Pour faire valider leur stratégie de continuité, les élus insoumis ne manquent pas de souligner que, les autres candidats de gauche puisent allègrement dans leur programme, « L’Avenir en commun ».

« Le droit de vote dès 16 ans d’Anne Hidalgo, ça fait partie de nos propositions depuis des années », s’enorgueillit ainsi le porte-parole jeunesse de la France insoumise, David Guiraud au micro de BFMTV. « Le discours de Yannick Jadot évolue vers des positions beaucoup plus proches des nôtres », soulignait également Jean-Luc Mélenchon en octobre dernier, en évoquant les propositions de l’écologiste sur la réindustrialisation.

« D’une certaine façon, on va adopter la même stratégie qu’en 2017, en allant chercher à la fois du côté des électeurs socialistes et écologistes et attirer des électeurs qui ne votent plus », avance un élu LFI avant de poursuivre : « Notre programme avait parlé à tous ces gens-là et ça nous avait permis de faire un très bon score. On n’a vraiment aucune raison de changer quoi que ce soit ».
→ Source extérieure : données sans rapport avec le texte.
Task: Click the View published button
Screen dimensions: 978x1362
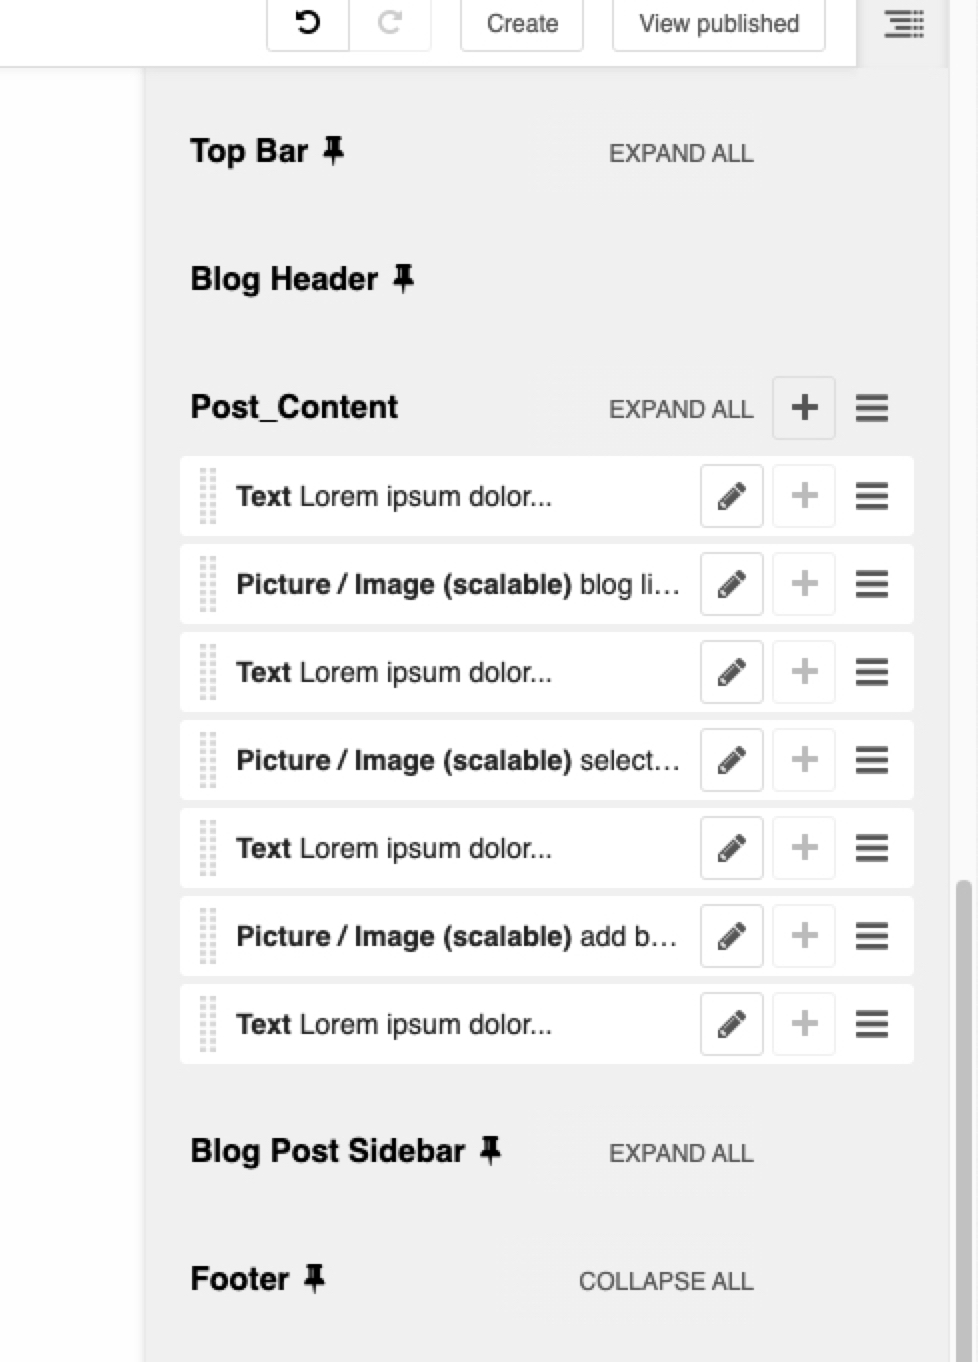Action: coord(717,24)
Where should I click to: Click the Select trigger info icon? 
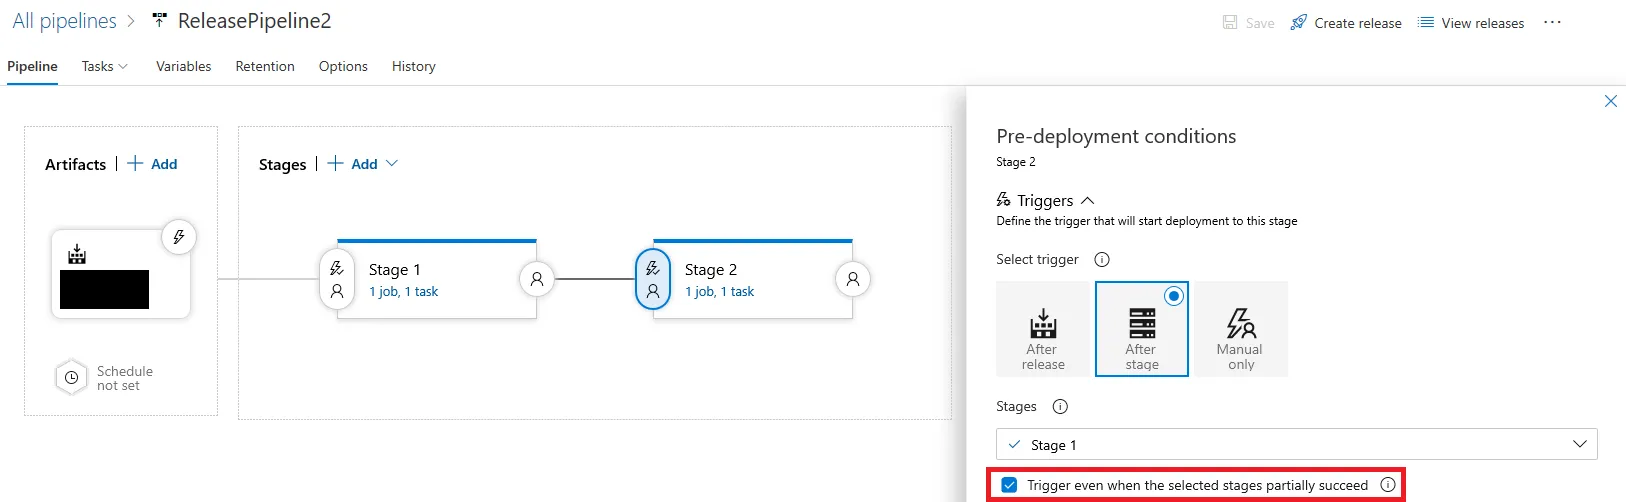click(x=1102, y=260)
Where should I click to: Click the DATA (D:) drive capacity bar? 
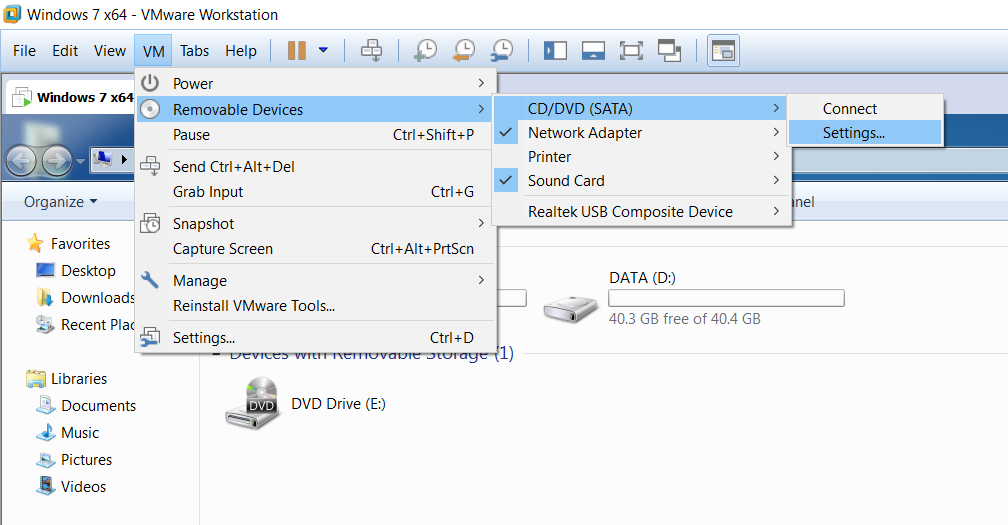[x=726, y=298]
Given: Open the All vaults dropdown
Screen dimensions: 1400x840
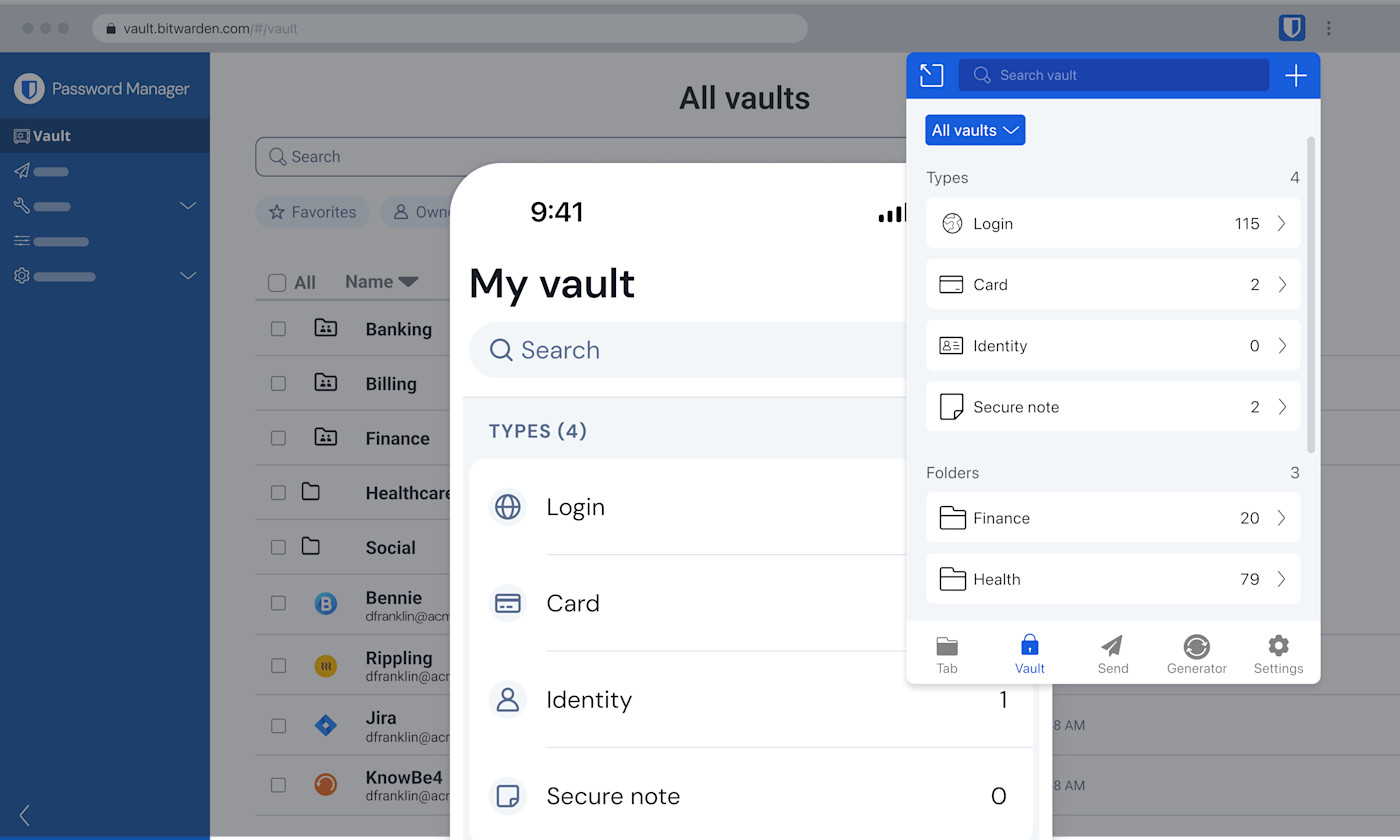Looking at the screenshot, I should point(975,130).
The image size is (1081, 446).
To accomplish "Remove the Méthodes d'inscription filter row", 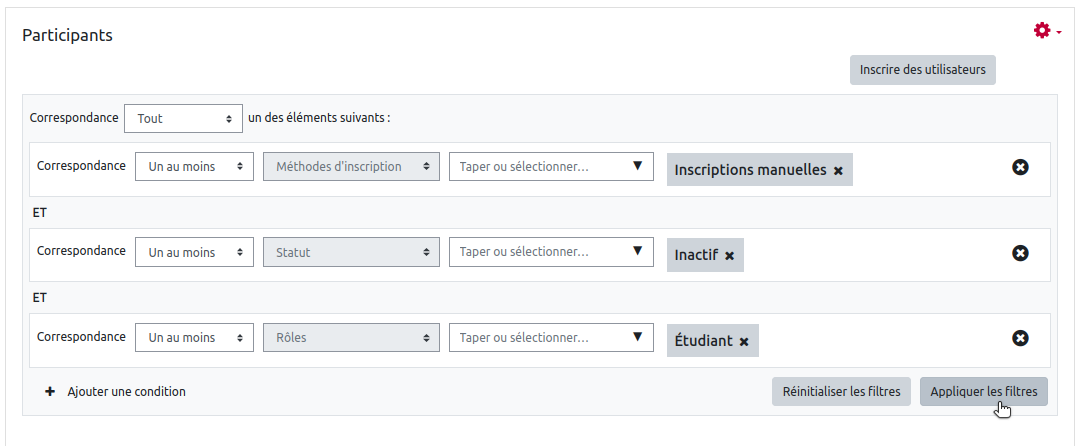I will (1020, 168).
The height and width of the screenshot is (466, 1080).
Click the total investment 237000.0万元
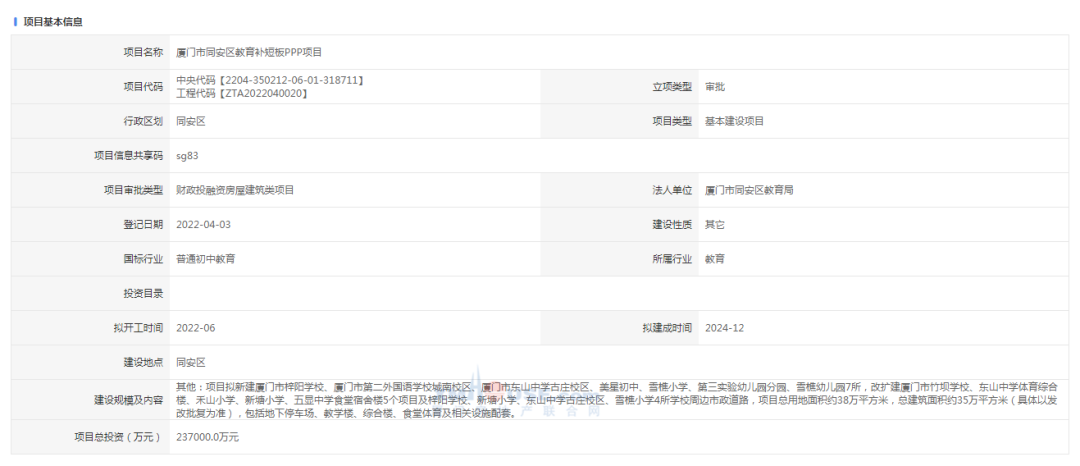[x=207, y=437]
Un programme de conciliation avec l’Union Européenne

La seule modification d’ampleur apportée à ce nouveau programme est celle relative à la thématique européenne. L’idée, n’est plus de menacer Bruxelles de faire sortir la France de l’UE en cas de refus des États membres de réviser les traités, jugés trop contraignants, pour les investissements publics notamment. Les Insoumis proposent désormais un « opt-out », une désobéissance aux traités sur des points stratégiques.